● **TASK STATEMENT**
Some lines in the listing hold the word "computer". Return each of them.

━━━━

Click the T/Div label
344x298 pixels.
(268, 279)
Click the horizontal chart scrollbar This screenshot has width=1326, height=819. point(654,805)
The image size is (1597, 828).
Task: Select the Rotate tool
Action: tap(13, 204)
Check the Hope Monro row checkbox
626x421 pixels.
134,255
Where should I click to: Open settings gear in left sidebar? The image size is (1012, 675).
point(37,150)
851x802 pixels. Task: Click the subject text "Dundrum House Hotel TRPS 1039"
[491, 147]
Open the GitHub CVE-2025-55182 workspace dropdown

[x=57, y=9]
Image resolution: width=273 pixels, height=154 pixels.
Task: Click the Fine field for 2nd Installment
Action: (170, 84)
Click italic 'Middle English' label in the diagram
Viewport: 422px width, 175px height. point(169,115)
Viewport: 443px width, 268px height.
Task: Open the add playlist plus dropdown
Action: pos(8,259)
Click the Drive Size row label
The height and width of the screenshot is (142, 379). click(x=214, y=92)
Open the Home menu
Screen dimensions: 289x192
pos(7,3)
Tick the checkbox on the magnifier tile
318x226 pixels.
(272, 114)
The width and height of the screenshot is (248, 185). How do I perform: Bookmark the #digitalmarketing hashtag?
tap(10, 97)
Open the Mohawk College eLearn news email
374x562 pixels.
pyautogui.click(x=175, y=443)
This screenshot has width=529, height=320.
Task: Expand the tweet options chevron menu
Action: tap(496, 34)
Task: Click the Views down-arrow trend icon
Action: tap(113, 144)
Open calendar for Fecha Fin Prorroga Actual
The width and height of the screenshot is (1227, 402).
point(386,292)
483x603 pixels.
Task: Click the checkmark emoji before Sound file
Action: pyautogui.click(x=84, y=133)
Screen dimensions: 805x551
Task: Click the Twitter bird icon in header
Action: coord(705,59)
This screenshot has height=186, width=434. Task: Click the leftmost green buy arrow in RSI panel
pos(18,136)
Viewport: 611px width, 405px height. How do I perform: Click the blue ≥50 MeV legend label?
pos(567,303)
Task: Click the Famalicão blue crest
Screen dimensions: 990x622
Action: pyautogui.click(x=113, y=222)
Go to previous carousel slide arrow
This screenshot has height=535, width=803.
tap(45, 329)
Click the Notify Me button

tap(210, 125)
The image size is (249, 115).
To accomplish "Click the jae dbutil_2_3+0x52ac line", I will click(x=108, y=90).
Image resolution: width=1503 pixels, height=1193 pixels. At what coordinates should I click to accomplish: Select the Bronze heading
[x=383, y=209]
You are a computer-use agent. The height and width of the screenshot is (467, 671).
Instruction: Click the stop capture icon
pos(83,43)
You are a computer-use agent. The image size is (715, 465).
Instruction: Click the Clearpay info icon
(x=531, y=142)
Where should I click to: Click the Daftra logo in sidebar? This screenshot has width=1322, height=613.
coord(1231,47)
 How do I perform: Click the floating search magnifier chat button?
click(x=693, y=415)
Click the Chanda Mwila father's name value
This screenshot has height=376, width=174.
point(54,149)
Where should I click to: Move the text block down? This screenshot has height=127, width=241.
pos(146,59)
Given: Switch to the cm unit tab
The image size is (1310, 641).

━━━━

● **TASK OUTPUT**
You are a computer-use agent. The height and width of the screenshot is (467, 671).
You are a computer-use agent. The image size is (715, 465).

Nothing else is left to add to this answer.